Listed records |
----------------
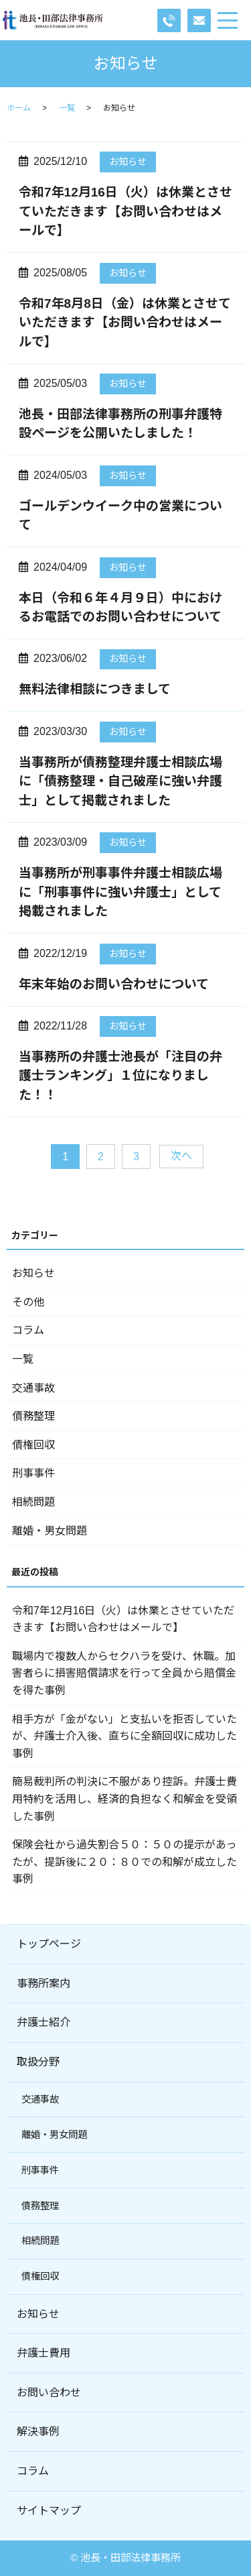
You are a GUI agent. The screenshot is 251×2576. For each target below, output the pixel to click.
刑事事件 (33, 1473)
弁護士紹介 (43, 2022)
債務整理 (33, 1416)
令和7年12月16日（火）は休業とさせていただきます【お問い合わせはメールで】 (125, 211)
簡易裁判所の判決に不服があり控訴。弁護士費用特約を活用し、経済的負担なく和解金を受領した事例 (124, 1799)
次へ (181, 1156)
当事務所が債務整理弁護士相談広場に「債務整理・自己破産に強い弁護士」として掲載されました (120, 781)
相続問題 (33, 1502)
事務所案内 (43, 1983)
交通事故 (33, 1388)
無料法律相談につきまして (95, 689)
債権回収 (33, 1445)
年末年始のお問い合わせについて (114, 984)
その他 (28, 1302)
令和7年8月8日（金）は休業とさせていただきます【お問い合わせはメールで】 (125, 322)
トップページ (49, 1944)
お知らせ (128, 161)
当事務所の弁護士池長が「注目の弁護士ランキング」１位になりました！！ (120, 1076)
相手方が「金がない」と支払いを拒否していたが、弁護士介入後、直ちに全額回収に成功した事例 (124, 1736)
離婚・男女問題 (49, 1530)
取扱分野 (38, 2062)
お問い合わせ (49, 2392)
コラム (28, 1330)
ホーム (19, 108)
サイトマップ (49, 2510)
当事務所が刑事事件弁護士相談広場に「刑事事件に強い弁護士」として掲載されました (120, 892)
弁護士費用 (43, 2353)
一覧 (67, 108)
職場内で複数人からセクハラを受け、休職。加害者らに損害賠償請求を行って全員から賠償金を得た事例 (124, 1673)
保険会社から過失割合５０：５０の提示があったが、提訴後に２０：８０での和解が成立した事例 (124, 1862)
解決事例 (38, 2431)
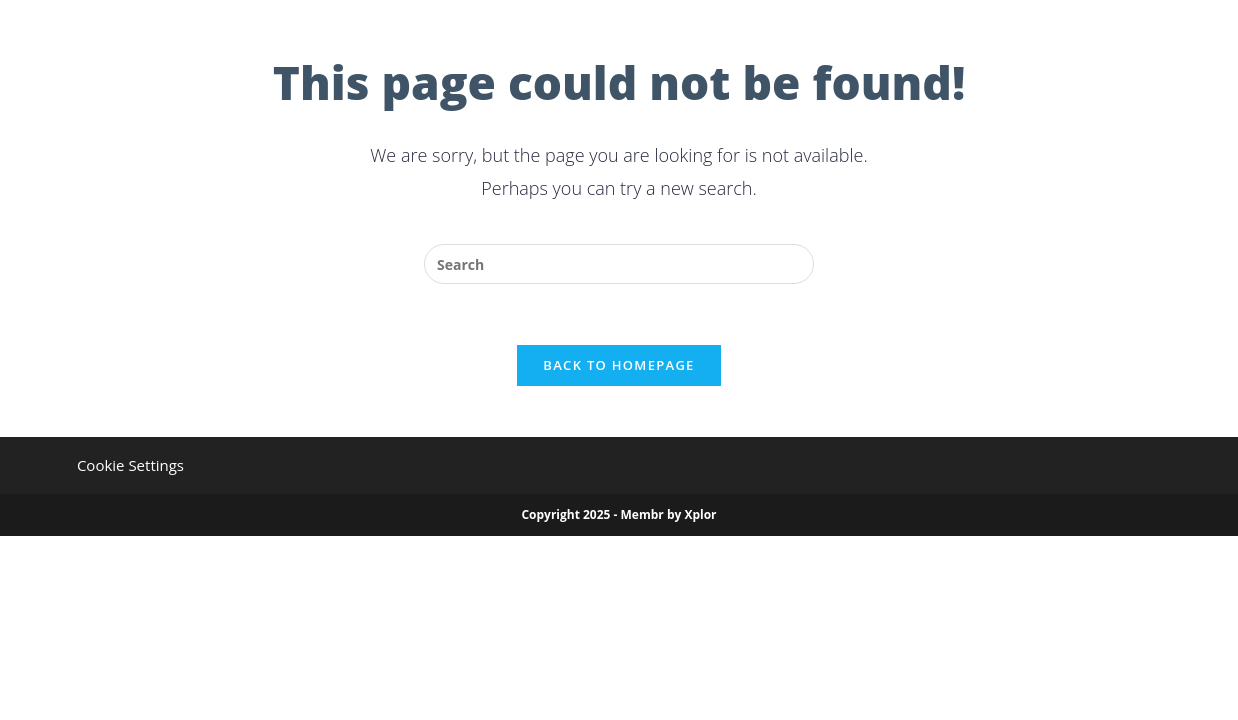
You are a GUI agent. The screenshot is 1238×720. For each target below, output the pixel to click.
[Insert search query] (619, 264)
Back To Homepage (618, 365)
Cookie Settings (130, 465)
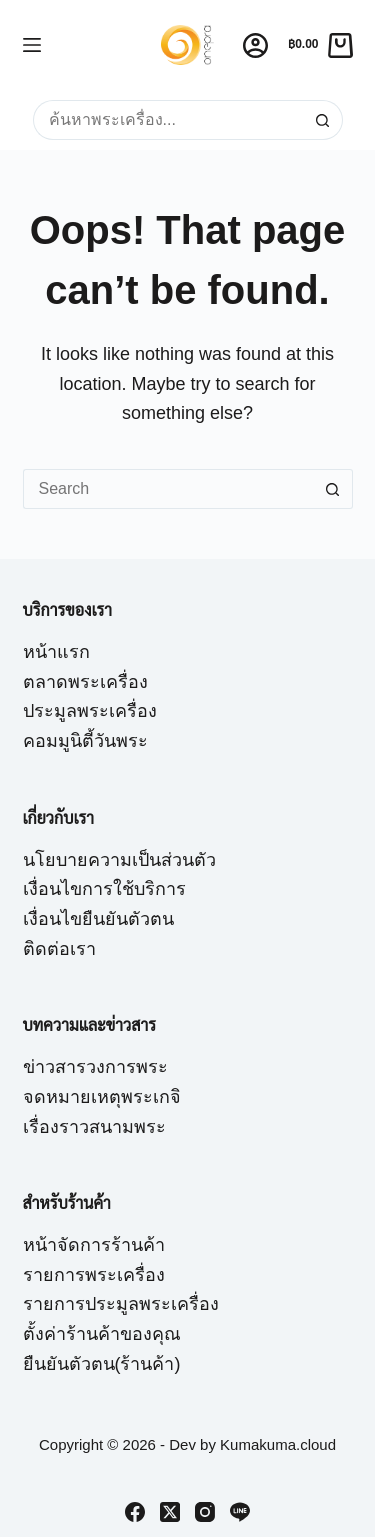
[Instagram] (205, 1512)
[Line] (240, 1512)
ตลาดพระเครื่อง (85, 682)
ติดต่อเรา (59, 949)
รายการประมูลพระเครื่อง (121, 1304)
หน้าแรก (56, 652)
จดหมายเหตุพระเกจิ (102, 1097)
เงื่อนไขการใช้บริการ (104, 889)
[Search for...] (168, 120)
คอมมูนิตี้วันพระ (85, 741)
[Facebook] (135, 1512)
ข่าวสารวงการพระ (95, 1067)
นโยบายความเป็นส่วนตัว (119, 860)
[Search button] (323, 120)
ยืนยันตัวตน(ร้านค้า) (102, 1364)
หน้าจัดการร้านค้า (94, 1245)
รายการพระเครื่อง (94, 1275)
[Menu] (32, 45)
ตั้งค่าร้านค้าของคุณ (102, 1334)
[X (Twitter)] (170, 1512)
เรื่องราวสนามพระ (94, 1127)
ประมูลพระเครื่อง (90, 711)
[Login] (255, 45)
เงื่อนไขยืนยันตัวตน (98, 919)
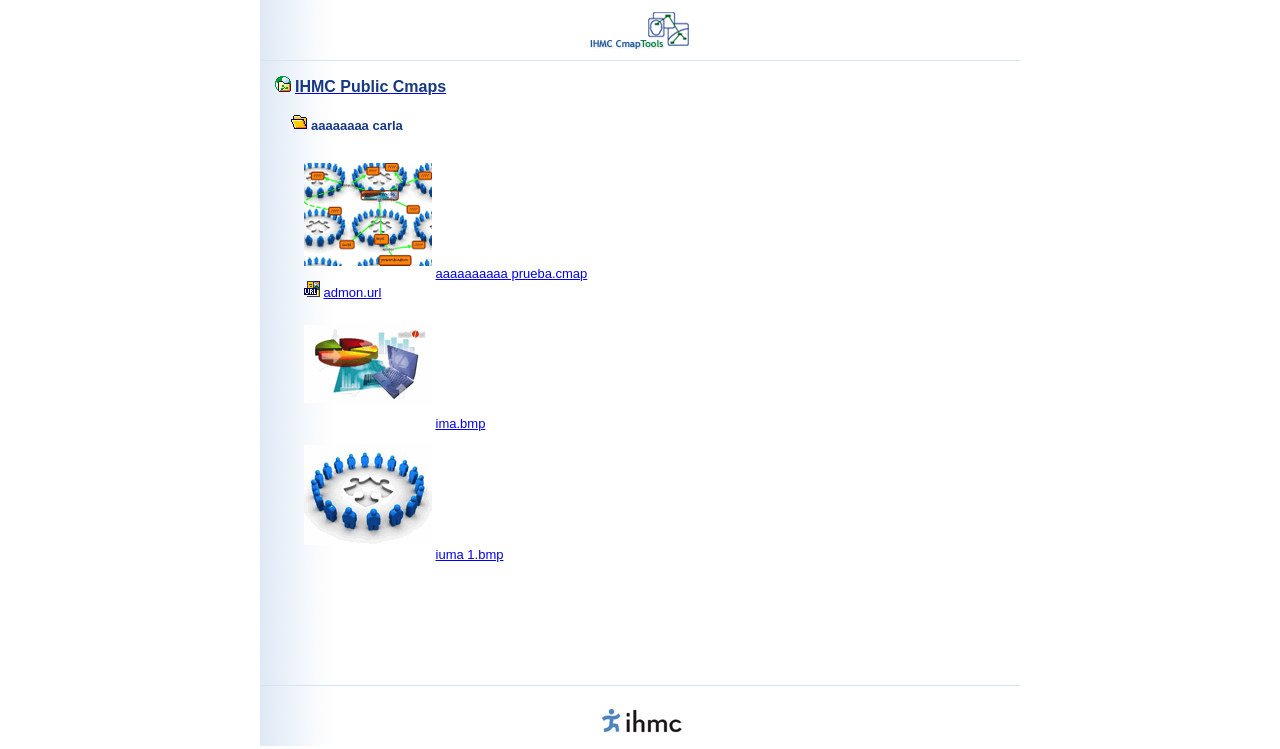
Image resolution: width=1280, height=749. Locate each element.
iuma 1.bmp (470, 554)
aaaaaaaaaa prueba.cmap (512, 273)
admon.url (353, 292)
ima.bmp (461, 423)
----------------
Set task | Write out all the entries above again, with "GUI agent" swapped for "interface assistant" and nothing else changed. Leave out the picture lines.

Complete answer |
You are a interface assistant. The screenshot is 251×2576. For each target below, output the pixel to click.
刑事事件 (33, 1473)
弁護士紹介 (43, 2022)
債務整理 (33, 1416)
令和7年12月16日（火）は休業とさせていただきます【お問い合わせはメールで】 (125, 211)
簡易裁判所の判決に不服があり控訴。弁護士費用特約を活用し、経済的負担なく和解金を受領した事例 (124, 1799)
次へ (181, 1156)
当事務所が債務整理弁護士相談広場に「債務整理・自己破産に強い弁護士」として掲載されました (120, 781)
相続問題 (33, 1502)
事務所案内 (43, 1983)
交通事故 (33, 1388)
無料法律相談につきまして (95, 689)
債権回収 (33, 1445)
年末年始のお問い合わせについて (114, 984)
その他 (28, 1302)
令和7年8月8日（金）は休業とさせていただきます【お問い合わせはメールで】 (125, 322)
トップページ (49, 1944)
お知らせ (128, 161)
当事務所の弁護士池長が「注目の弁護士ランキング」１位になりました！！ (120, 1076)
相手方が「金がない」と支払いを拒否していたが、弁護士介入後、直ちに全額回収に成功した事例 (124, 1736)
離婚・男女問題 (49, 1530)
取扱分野 (38, 2062)
お問い合わせ (49, 2392)
コラム (28, 1330)
ホーム (19, 108)
サイトマップ (49, 2510)
当事務所が刑事事件弁護士相談広場に「刑事事件に強い弁護士」として掲載されました (120, 892)
弁護士費用 (43, 2353)
一覧 (67, 108)
職場内で複数人からセクハラを受け、休職。加害者らに損害賠償請求を行って全員から賠償金を得た事例 (124, 1673)
保険会社から過失割合５０：５０の提示があったが、提訴後に２０：８０での和解が成立した事例 (124, 1862)
解決事例 (38, 2431)
You are a interface assistant. The screenshot is 1238×720. For each target below, output the pixel to click.
[Insert search query] (619, 264)
Back To Homepage (618, 365)
Cookie Settings (130, 465)
[Instagram] (205, 1512)
[Line] (240, 1512)
ตลาดพระเครื่อง (85, 682)
ติดต่อเรา (59, 949)
รายการประมูลพระเครื่อง (121, 1304)
หน้าแรก (56, 652)
จดหมายเหตุพระเกจิ (102, 1097)
เงื่อนไขการใช้บริการ (104, 889)
[Search for...] (168, 120)
คอมมูนิตี้วันพระ (85, 741)
[Facebook] (135, 1512)
ข่าวสารวงการพระ (95, 1067)
นโยบายความเป็นส่วนตัว (119, 860)
[Search button] (323, 120)
ยืนยันตัวตน(ร้านค้า) (102, 1364)
หน้าจัดการร้านค้า (94, 1245)
รายการพระเครื่อง (94, 1275)
[Menu] (32, 45)
ตั้งค่าร้านค้าของคุณ (102, 1334)
[X (Twitter)] (170, 1512)
เรื่องราวสนามพระ (94, 1127)
ประมูลพระเครื่อง (90, 711)
[Login] (255, 45)
เงื่อนไขยืนยันตัวตน (98, 919)
Image resolution: width=1280, height=749. Locate each element.
iuma 1.bmp (470, 554)
aaaaaaaaaa prueba.cmap (512, 273)
admon.url (353, 292)
ima.bmp (461, 423)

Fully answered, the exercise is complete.